Conversion options for indexed-color images

Last updated on Oct 28, 2025

Learn how to use the conversion options available when changing an RGB or Grayscale image to Indexed Color mode in Adobe Photoshop.

When you convert an image to Indexed Color mode in Photoshop, you can specify options that determine how colors are reduced and displayed. These settings influence file size, image quality, and compatibility with formats like GIF and PNG-8.

Palette types

The palette defines which colors are available in the Indexed Color image. Different palette types are suited for different use cases:

  • Exact: Uses the exact colors in the original image (only available if the image has 256 colors or fewer). Produces no dithering.
  • System (Mac OS/Windows): This uses the system’s default 8-bit palette, which is based on uniform RGB sampling.
  • Web: Uses the 216 web-safe colors to avoid browser dithering on older displays limited to 256 colors.
  • Uniform: Samples colors evenly from the RGB cube (for example, six levels of red, green, and blue create 216 colors).
  • Local (Perceptual, Selective, Adaptive): Creates a palette based on the current image’s colors.
  • Perceptual prioritizes colors that the human eye is more sensitive to.
  • Selective favors broad areas of color and preserves web colors.
  • Adaptive samples the colors most common in the image.
  • Master (Perceptual, Selective, Adaptive) – Similar to local palettes but considers all open documents instead of just one.
  • Custom – Lets you edit or load a custom color table in the Color Table dialog box.
  • Previous – Reuses the palette from the last indexed color conversion.

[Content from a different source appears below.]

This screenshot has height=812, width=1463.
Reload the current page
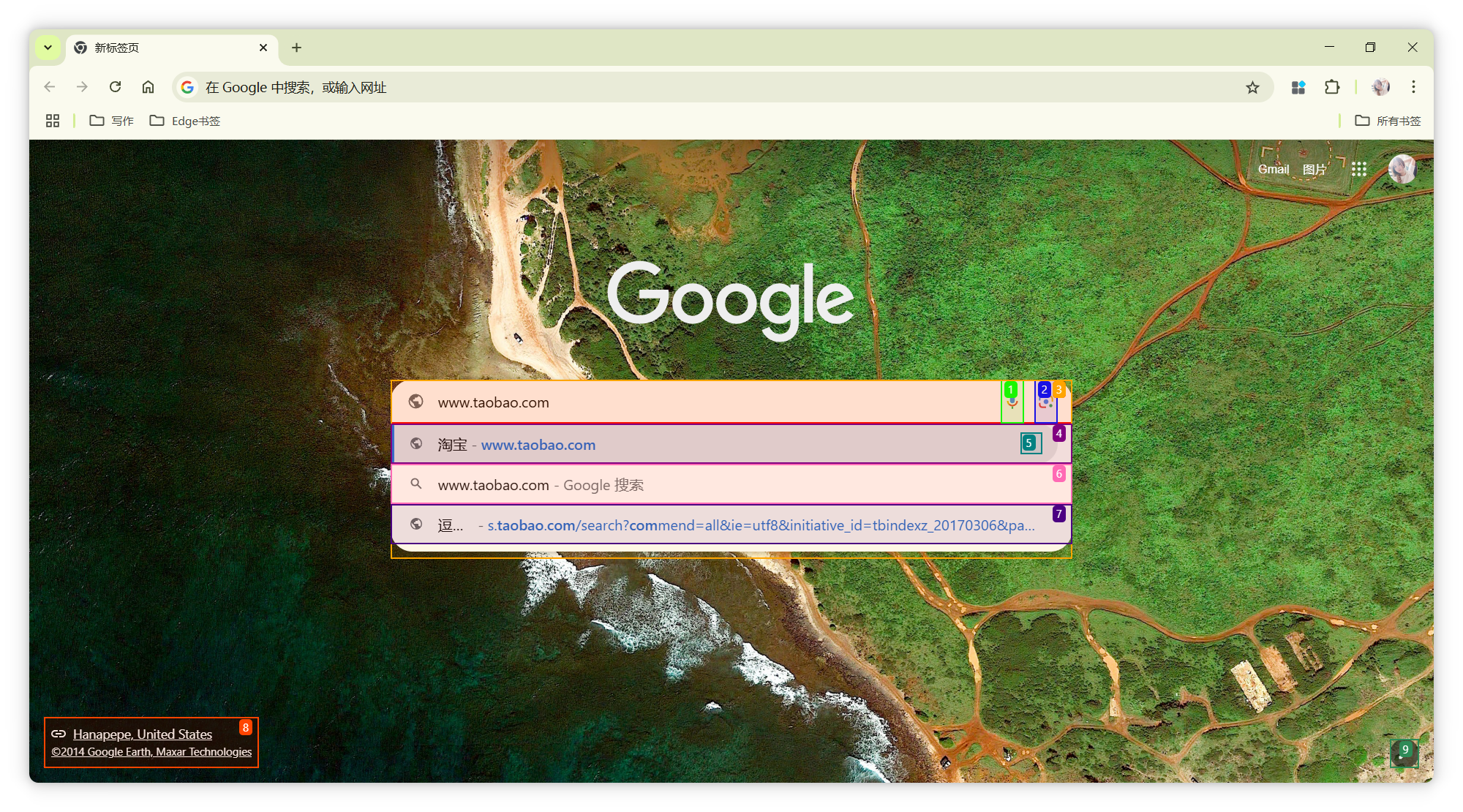click(x=115, y=87)
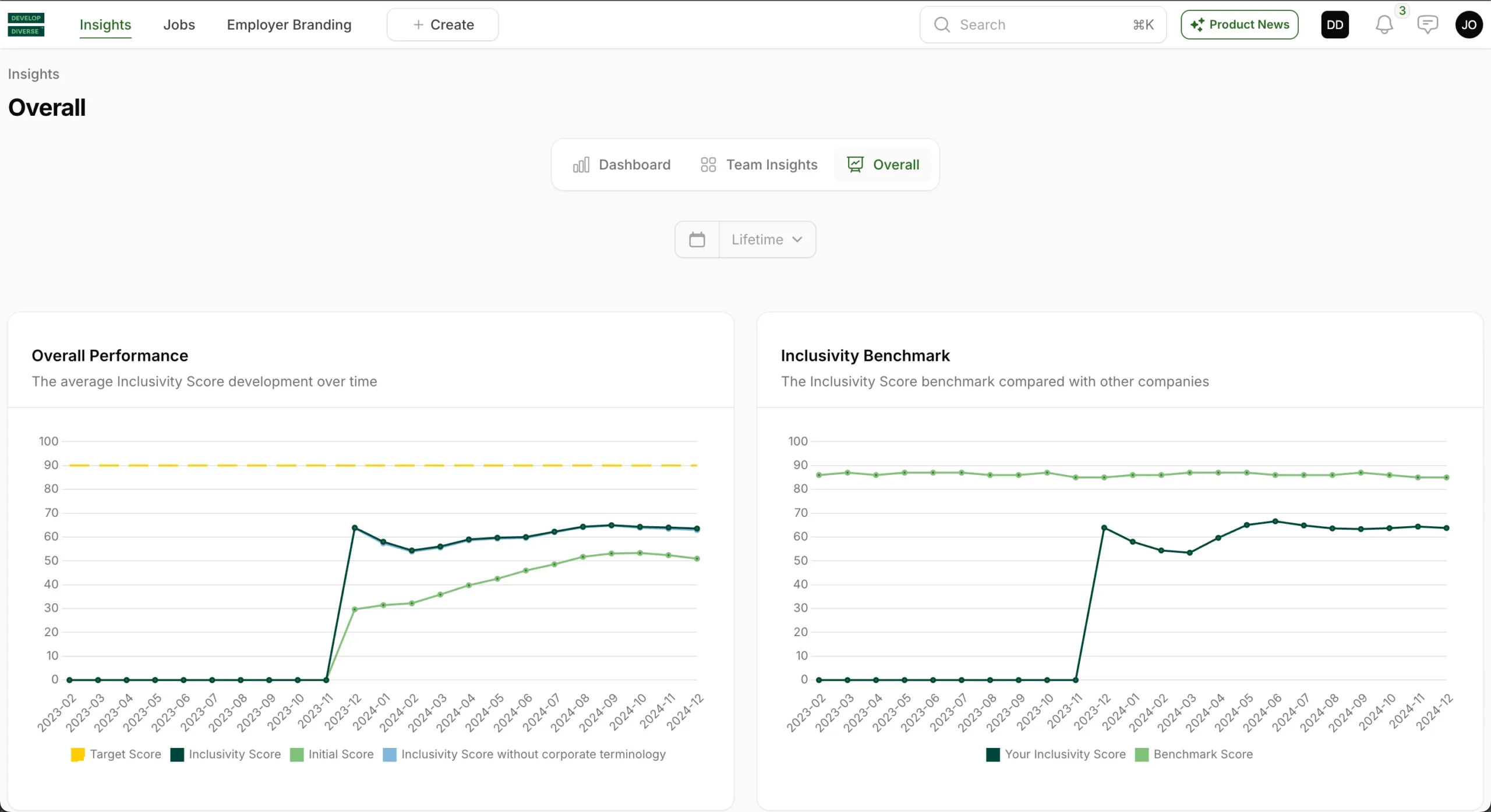
Task: Open Product News
Action: (x=1239, y=24)
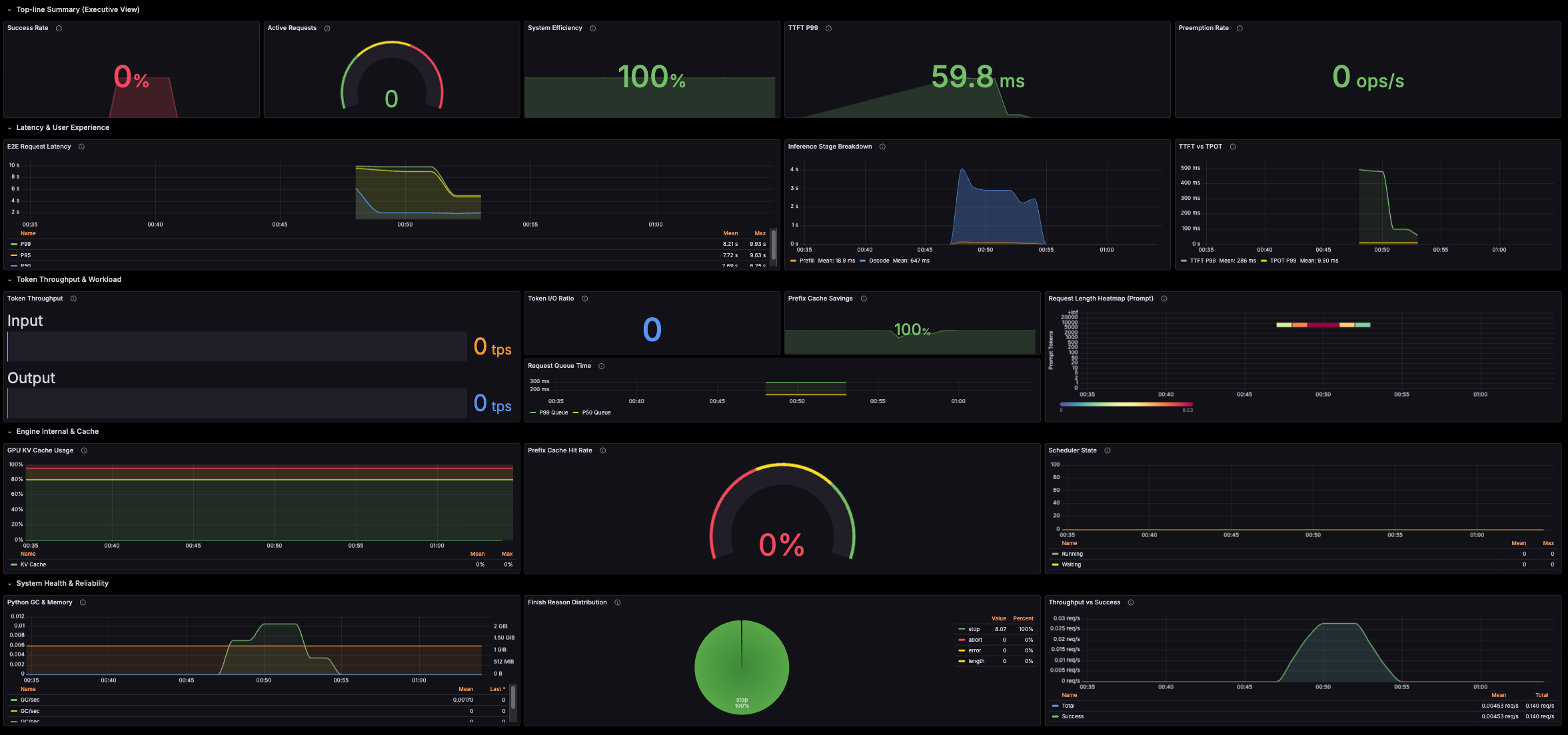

For Palette such as Uniform, Perceptual, Selective, or Adaptive, you can specify the exact number of colors (up to 256). Photoshop always treats the image as 8-bit, but this setting controls how the color table is built.

Color inclusion and transparency

You can control how specific colors and transparent areas are handled:

  • Forced: This ensures that certain colors are always included in the palette. Options include Black and White, Primaries, Web, or a Custom selection.
  • Transparency: Preserves transparent areas by adding a transparency entry to the palette. If deselected, transparent areas are filled with a matte color.
  • Matte: Specifies the fill color for anti-aliased edges or transparent areas, helping them blend with a web background. Selecting None creates hard-edged transparency.

Dithering simulates colors not available in the palette by blending available pixels. While dithering can improve visual quality, it may increase file size. Options include:

  • None: Uses the closest available color, producing sharp transitions and a posterized look.
  • Diffusion: Uses error diffusion for smoother results. Preserve Exact Colors protects colors already in the palette.
  • Pattern: Applies a halftone-like grid to simulate missing colors.
  • Noise: Adds randomness to reduce seam patterns, useful when slicing images for web layouts.
Note

Indexed Color mode reduces an image to 256 or fewer colors for smaller file sizes and format compatibility. Options for transparency, forced colors, and dithering help fine-tune quality.